Marlène Schiappa, la Ministre française chargée de la citoyenneté a notamment réagi à cette affaire en affirmant la nécessité que chacun puisse s'exprimer avec un pseudonyme sur les réseaux sociaux. La ministre regrette ainsi que les auteurs de ces menaces ne puissent être identifiés à cause de l'utilisation des VPN. Le problème est que ce raisonnement est basé sur une logique de répression, alors que si au départ la loi interdisait la prohibition du pseudonymat par les Big Tech, les utilisateurs ne seraient pas en danger. Quoi qu'il en soit, dix mois après le constat de la Ministre française, si le risque a été identifié, le législateur n'a pris aucune mesure permettant de garantir le droit au pseudonymat en France.
Les journalistes sont les premiers menacés par la prohibition du pseudonymat voulue par la sœur de Mark Zuckerberg. Cette politique est pourtant manifestement dangereuse notamment en Afrique, où la vie des journalistes peut-être menacée : En République centrafricaine, trois journalistes russes ont été exécutés sur une piste lors d'un reportage sur les actions de la nébuleuse Prigogine et des mercenaires de Wagner en Centrafrique. A ce jour, les auteurs de ces meurtres n'ont pas été inquiétés. Plus récemment à Komanda, dans l'est de la RDC, c'est la maison d'un journaliste travaillant pour la radio Tuendelee et pour bunia-info24.com qui a été incendiée par les ADF, qui sont la branche Afrique centrale de Daesh.

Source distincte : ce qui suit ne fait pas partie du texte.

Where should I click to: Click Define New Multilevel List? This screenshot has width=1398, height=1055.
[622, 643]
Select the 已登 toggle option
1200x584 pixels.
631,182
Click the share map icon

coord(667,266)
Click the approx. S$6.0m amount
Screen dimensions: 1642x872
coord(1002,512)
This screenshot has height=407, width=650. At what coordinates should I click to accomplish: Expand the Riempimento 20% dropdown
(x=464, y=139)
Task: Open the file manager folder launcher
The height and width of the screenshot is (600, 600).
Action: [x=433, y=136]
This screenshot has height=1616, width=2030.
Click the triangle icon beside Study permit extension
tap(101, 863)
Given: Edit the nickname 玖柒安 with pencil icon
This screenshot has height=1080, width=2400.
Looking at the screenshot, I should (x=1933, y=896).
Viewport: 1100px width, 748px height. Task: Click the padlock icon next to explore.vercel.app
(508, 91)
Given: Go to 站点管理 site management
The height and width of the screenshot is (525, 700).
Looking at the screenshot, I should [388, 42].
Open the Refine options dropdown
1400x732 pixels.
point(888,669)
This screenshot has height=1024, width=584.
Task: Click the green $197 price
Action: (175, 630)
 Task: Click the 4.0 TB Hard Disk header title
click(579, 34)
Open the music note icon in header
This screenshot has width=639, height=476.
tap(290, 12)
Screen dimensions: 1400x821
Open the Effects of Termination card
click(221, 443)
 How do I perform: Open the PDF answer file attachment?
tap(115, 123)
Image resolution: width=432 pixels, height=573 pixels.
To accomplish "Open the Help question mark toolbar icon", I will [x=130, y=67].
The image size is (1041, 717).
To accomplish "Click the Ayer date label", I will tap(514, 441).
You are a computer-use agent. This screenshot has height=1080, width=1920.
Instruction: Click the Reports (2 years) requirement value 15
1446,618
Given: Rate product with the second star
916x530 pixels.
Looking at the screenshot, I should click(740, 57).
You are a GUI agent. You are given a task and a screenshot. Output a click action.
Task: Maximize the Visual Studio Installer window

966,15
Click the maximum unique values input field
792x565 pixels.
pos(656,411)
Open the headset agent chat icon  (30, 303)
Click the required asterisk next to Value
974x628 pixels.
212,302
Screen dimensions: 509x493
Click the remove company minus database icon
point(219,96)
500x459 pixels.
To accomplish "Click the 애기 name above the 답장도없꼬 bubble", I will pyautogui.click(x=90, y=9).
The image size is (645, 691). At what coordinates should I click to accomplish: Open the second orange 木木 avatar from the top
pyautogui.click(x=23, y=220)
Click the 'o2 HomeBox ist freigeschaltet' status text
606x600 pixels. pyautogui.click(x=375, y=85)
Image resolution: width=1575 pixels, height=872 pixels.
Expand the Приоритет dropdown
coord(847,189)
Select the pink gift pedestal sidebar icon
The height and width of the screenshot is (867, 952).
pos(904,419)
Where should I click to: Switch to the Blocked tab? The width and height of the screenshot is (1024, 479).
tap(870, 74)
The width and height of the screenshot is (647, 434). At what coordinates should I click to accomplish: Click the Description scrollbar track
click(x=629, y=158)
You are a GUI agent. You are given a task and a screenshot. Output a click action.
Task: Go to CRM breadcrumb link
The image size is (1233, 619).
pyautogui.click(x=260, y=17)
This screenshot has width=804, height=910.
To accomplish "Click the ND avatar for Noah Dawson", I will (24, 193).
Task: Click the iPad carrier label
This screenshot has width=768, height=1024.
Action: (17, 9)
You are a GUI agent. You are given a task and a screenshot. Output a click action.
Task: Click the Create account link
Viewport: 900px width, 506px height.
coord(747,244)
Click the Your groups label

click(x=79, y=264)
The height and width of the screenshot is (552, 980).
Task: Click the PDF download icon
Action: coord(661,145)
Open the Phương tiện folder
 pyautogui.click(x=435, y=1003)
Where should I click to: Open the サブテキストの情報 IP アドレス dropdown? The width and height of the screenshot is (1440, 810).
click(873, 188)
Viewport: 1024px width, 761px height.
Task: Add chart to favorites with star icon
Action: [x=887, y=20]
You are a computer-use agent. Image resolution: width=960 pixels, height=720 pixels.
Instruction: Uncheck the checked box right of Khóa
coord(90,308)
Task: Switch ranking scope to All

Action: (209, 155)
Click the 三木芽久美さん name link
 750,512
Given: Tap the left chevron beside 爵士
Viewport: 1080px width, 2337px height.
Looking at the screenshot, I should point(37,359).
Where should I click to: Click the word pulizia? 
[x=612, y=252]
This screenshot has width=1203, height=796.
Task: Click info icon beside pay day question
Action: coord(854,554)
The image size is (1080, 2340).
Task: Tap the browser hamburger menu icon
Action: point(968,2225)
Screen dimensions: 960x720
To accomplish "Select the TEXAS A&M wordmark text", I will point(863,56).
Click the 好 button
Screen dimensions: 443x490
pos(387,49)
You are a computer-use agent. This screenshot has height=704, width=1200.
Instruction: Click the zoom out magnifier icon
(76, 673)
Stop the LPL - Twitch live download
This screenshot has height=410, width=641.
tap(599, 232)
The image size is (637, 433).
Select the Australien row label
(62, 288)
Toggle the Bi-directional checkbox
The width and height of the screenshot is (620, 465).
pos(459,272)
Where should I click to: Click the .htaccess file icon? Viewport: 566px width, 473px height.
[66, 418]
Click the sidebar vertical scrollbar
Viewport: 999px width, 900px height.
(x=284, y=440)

Alors que Facebook exploite commercialement les échanges d'idées et d'informations entre des milliards d'individus partout dans le monde, soit ses responsables n'ont pas pris la peine de s'intéresser aux situations réelles des utilisateurs dans de nombreux pays, ce qui constitue un déficit épistémique, soit ils l'ont fait mais n'en ont pas tenu compte, ce qui constitue une dégénérescence téléologique et un déficit éthique.
Par ailleurs, le refus du pseudonymat a une autre conséquence : le chilling effect, puisque les utilisateurs conscients du risque préféreront s'abstenir de s'exprimer. La politique de Facebook porte donc atteinte à la liberté d'expression, ce qui illustre le phénomène de transduction des risques.
Quoi qu'il en soit, la nature et l'étendue de ces risques suggère la nécessité d'une intervention globale des législateurs de façon à interdire à Facebook en particulier, et aux Big Tech en général, la mise en oeuvre de politiques de prohibition du pseudonymat.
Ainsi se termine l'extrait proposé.